◆ **Task prompt**:
Present the material that follows as a Markdown table with the columns Nr and Line, one row per line, numbered in order, and leave out the blank lines.

◆ **Information provided**:

··········

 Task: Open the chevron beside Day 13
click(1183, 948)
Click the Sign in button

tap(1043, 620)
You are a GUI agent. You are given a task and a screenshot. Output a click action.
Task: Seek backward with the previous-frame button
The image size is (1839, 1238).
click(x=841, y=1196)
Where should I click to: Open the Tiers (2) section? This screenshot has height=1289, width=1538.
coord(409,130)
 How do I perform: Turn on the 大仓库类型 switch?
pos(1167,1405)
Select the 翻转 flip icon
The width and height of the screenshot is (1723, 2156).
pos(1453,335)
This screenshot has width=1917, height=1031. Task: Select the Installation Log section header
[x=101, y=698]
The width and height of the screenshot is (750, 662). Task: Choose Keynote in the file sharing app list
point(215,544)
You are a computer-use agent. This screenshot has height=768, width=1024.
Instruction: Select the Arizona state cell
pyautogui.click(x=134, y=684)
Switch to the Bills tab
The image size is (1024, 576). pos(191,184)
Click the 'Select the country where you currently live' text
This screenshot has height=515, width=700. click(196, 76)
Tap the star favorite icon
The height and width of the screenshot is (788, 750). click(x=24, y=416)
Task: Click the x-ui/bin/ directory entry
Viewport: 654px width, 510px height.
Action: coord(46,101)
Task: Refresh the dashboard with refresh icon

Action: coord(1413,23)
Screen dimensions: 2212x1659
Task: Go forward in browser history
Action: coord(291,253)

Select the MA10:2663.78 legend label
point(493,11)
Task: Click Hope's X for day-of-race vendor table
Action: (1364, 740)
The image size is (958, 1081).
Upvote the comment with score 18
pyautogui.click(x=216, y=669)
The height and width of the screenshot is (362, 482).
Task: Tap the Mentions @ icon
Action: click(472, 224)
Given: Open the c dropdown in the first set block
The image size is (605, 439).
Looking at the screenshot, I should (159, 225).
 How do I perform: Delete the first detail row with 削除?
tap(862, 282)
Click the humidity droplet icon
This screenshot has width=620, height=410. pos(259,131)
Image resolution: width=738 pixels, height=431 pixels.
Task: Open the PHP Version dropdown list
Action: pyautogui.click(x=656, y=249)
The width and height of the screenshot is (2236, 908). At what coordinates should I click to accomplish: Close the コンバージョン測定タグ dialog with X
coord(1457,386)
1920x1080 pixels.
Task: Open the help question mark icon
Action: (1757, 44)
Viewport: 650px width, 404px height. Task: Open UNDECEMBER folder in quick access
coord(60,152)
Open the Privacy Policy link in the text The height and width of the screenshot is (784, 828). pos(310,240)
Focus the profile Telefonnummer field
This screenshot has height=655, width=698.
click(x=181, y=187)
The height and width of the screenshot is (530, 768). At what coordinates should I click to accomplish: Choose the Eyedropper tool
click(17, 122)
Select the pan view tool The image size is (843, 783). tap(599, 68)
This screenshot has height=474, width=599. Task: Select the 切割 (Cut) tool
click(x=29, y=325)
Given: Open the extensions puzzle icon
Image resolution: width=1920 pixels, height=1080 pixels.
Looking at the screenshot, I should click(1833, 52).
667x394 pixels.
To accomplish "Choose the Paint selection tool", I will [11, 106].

··········

◆ **Solution to the exercise**:
| Nr | Line |
|---|---|
| 1 |  Task: Open the chevron beside Day 13 |
| 2 | click(1183, 948) |
| 3 | Click the Sign in button |
| 4 | tap(1043, 620) |
| 5 | You are a GUI agent. You are given a task and a screenshot. Output a click action. |
| 6 | Task: Seek backward with the previous-frame button |
| 7 | The image size is (1839, 1238). |
| 8 | click(x=841, y=1196) |
| 9 | Where should I click to: Open the Tiers (2) section? This screenshot has height=1289, width=1538. |
| 10 | coord(409,130) |
| 11 |  How do I perform: Turn on the 大仓库类型 switch? |
| 12 | pos(1167,1405) |
| 13 | Select the 翻转 flip icon |
| 14 | The width and height of the screenshot is (1723, 2156). |
| 15 | pos(1453,335) |
| 16 | This screenshot has width=1917, height=1031. Task: Select the Installation Log section header |
| 17 | [x=101, y=698] |
| 18 | The width and height of the screenshot is (750, 662). Task: Choose Keynote in the file sharing app list |
| 19 | point(215,544) |
| 20 | You are a computer-use agent. This screenshot has height=768, width=1024. |
| 21 | Instruction: Select the Arizona state cell |
| 22 | pyautogui.click(x=134, y=684) |
| 23 | Switch to the Bills tab |
| 24 | The image size is (1024, 576). pos(191,184) |
| 25 | Click the 'Select the country where you currently live' text |
| 26 | This screenshot has height=515, width=700. click(196, 76) |
| 27 | Tap the star favorite icon |
| 28 | The height and width of the screenshot is (788, 750). click(x=24, y=416) |
| 29 | Task: Click the x-ui/bin/ directory entry |
| 30 | Viewport: 654px width, 510px height. |
| 31 | Action: coord(46,101) |
| 32 | Task: Refresh the dashboard with refresh icon |
| 33 | Action: coord(1413,23) |
| 34 | Screen dimensions: 2212x1659 |
| 35 | Task: Go forward in browser history |
| 36 | Action: coord(291,253) |
| 37 | Select the MA10:2663.78 legend label |
| 38 | point(493,11) |
| 39 | Task: Click Hope's X for day-of-race vendor table |
| 40 | Action: (1364, 740) |
| 41 | The image size is (958, 1081). |
| 42 | Upvote the comment with score 18 |
| 43 | pyautogui.click(x=216, y=669) |
| 44 | The height and width of the screenshot is (362, 482). |
| 45 | Task: Tap the Mentions @ icon |
| 46 | Action: click(472, 224) |
| 47 | Given: Open the c dropdown in the first set block |
| 48 | The image size is (605, 439). |
| 49 | Looking at the screenshot, I should (159, 225). |
| 50 |  How do I perform: Delete the first detail row with 削除? |
| 51 | tap(862, 282) |
| 52 | Click the humidity droplet icon |
| 53 | This screenshot has width=620, height=410. pos(259,131) |
| 54 | Image resolution: width=738 pixels, height=431 pixels. |
| 55 | Task: Open the PHP Version dropdown list |
| 56 | Action: pyautogui.click(x=656, y=249) |
| 57 | The width and height of the screenshot is (2236, 908). At what coordinates should I click to accomplish: Close the コンバージョン測定タグ dialog with X |
| 58 | coord(1457,386) |
| 59 | 1920x1080 pixels. |
| 60 | Task: Open the help question mark icon |
| 61 | Action: (1757, 44) |
| 62 | Viewport: 650px width, 404px height. Task: Open UNDECEMBER folder in quick access |
| 63 | coord(60,152) |
| 64 | Open the Privacy Policy link in the text The height and width of the screenshot is (784, 828). pos(310,240) |
| 65 | Focus the profile Telefonnummer field |
| 66 | This screenshot has height=655, width=698. |
| 67 | click(x=181, y=187) |
| 68 | The height and width of the screenshot is (530, 768). At what coordinates should I click to accomplish: Choose the Eyedropper tool |
| 69 | click(17, 122) |
| 70 | Select the pan view tool The image size is (843, 783). tap(599, 68) |
| 71 | This screenshot has height=474, width=599. Task: Select the 切割 (Cut) tool |
| 72 | click(x=29, y=325) |
| 73 | Given: Open the extensions puzzle icon |
| 74 | Image resolution: width=1920 pixels, height=1080 pixels. |
| 75 | Looking at the screenshot, I should click(1833, 52). |
| 76 | 667x394 pixels. |
| 77 | To accomplish "Choose the Paint selection tool", I will [11, 106]. |